A leader of liberal Democrats said she needed to learn more about the deal, particularly about the proposed expansion of work requirements for food aid.

“This is saying to poor people and people in need that we don’t trust them,” said Rep. Pramila Jayapal (D., Wash.), chairwoman of the Congressional Progressive Caucus, on CNN Sunday. “It is really unfortunate that the president opened the door to this.”

Jayapal said the White House shouldn’t count on her caucus’s support but didn’t immediately pledge to oppose the agreement.

If the bill passes the House, it could get bogged down in Senate delays.

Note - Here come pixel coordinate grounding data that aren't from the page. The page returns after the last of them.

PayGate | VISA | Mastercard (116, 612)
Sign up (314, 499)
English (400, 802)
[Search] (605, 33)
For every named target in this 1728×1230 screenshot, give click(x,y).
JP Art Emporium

It can take a week or more to move legislation through the Senate unless senators unanimously agree to speed up the process.

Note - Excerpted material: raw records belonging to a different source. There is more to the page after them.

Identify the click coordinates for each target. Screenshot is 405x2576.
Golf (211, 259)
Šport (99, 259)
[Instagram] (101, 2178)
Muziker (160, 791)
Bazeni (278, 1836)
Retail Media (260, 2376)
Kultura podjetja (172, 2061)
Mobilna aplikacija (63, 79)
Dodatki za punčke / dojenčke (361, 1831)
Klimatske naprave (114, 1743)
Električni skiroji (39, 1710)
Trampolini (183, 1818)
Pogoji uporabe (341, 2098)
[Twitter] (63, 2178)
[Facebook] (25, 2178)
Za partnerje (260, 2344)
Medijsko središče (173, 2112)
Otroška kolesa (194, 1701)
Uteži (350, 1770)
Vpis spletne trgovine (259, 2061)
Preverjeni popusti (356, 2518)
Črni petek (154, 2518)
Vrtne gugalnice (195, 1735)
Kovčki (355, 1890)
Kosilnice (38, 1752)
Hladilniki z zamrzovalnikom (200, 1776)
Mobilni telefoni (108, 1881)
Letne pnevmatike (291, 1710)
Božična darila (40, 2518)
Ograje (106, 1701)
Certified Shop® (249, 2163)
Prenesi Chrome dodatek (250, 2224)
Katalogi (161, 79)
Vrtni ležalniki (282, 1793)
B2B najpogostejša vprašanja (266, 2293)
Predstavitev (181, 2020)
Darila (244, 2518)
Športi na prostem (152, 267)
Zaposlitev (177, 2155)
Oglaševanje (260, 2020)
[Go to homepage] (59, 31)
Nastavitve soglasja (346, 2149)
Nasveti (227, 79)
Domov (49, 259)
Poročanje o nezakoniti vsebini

It’s not clear whether any senator will object to an accelerated process, but last week Sen. Mike Lee (R., Utah) warned that he would be ready to object to unanimous consent if the bill didn’t meet his expectations.

“I will use every procedural tool at my disposal to impede a debt-ceiling deal that doesn’t contain substantial spending and budgetary reforms,” he wrote on Twitter Thursday. “I fear things are moving in that direction. If they do, that proposal will not face smooth sailing in the Senate.”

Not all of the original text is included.